**Short exercise:** List every line of the data below that contains the string "perform", copying each such line in full.

[Given data start]

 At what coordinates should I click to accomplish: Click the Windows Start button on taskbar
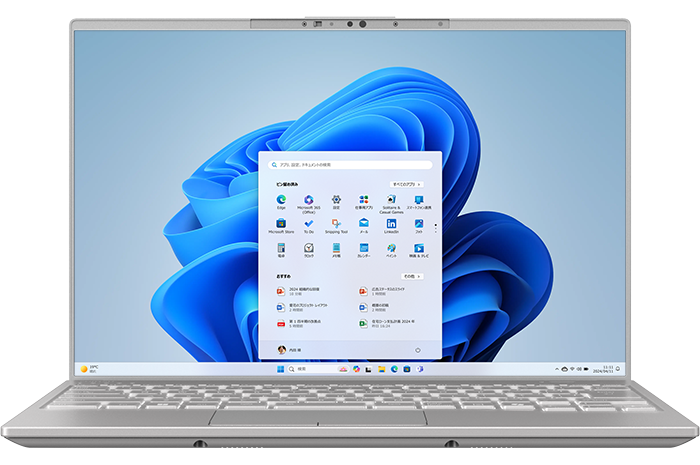(280, 369)
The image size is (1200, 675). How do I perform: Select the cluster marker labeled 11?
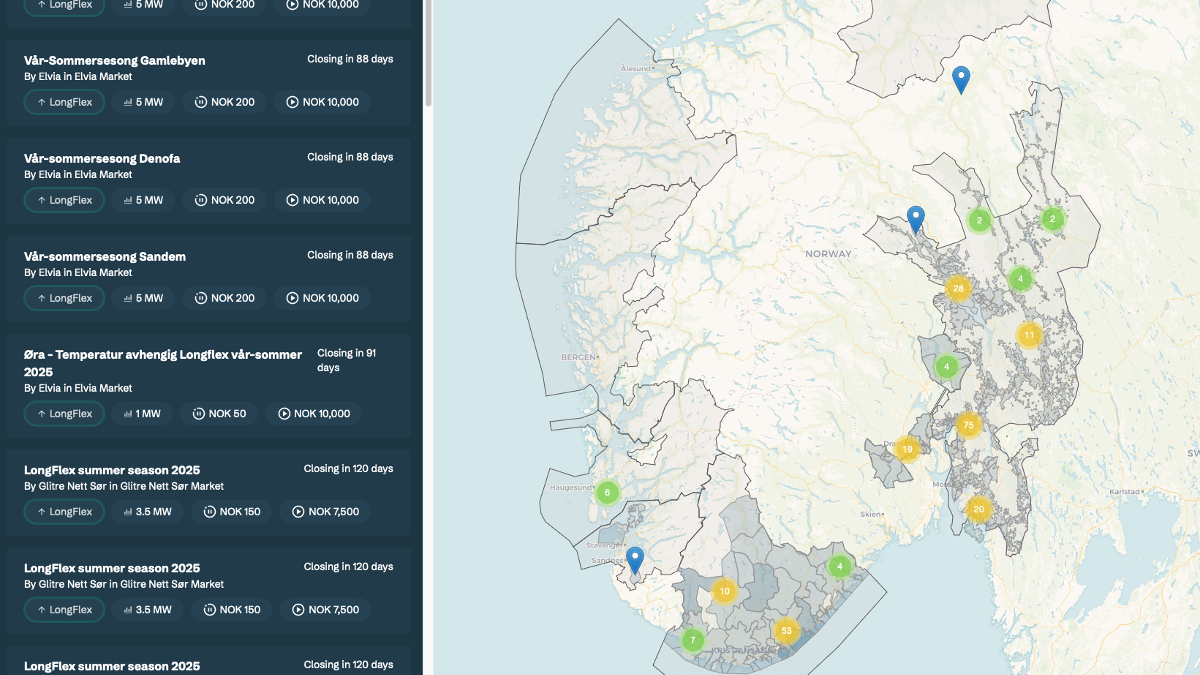click(1029, 335)
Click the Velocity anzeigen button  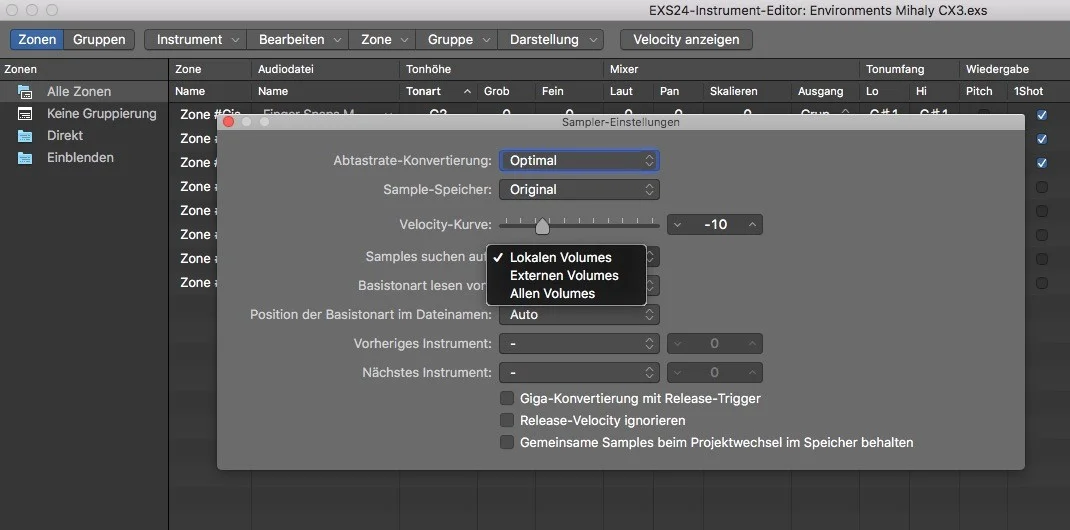(686, 40)
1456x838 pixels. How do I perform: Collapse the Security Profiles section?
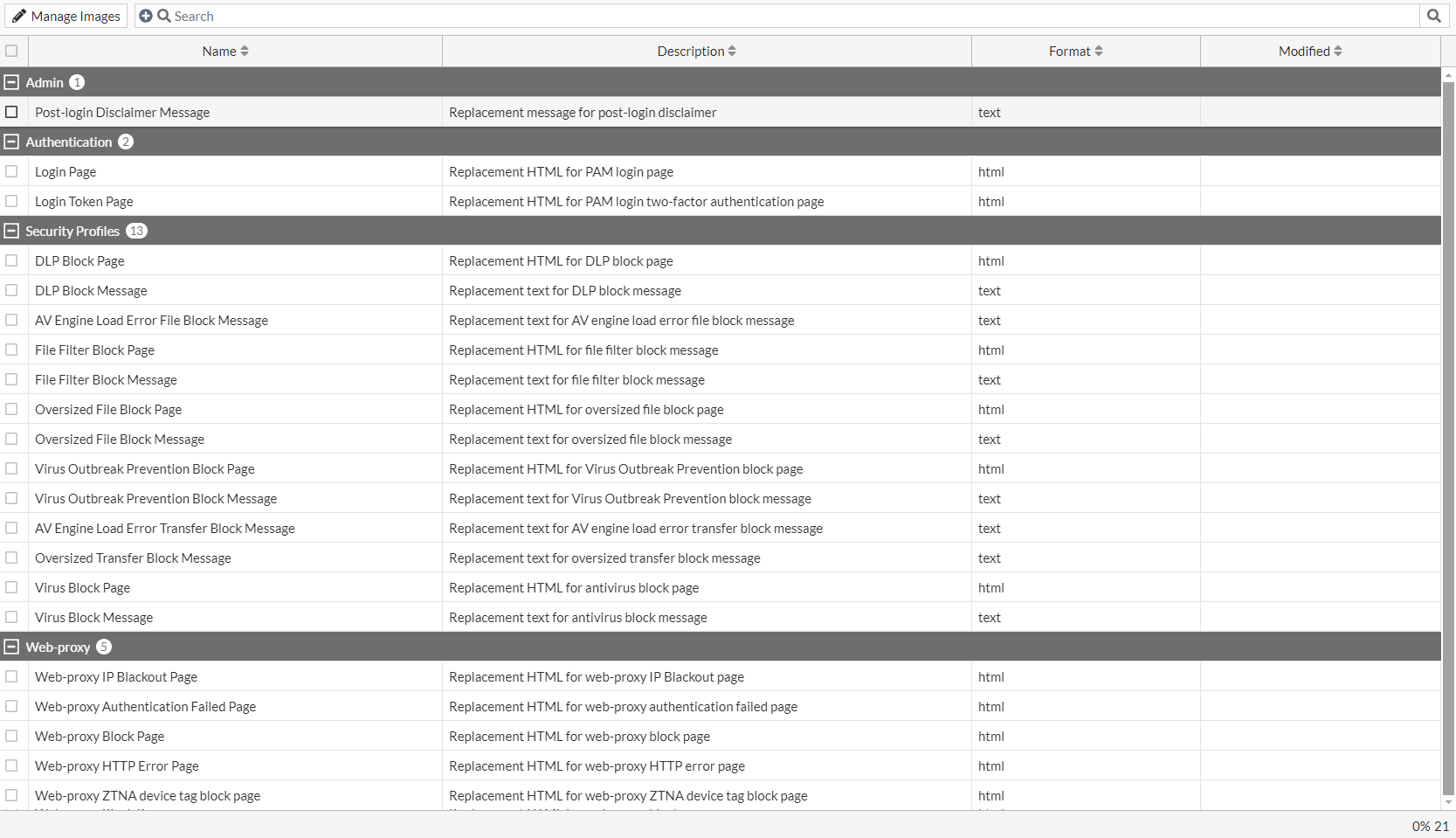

[Given data end]

**Task solution:**
The image size is (1200, 675). How do I perform: Select the cluster marker labeled 11?
1456x838 pixels. How do I perform: Collapse the Security Profiles section?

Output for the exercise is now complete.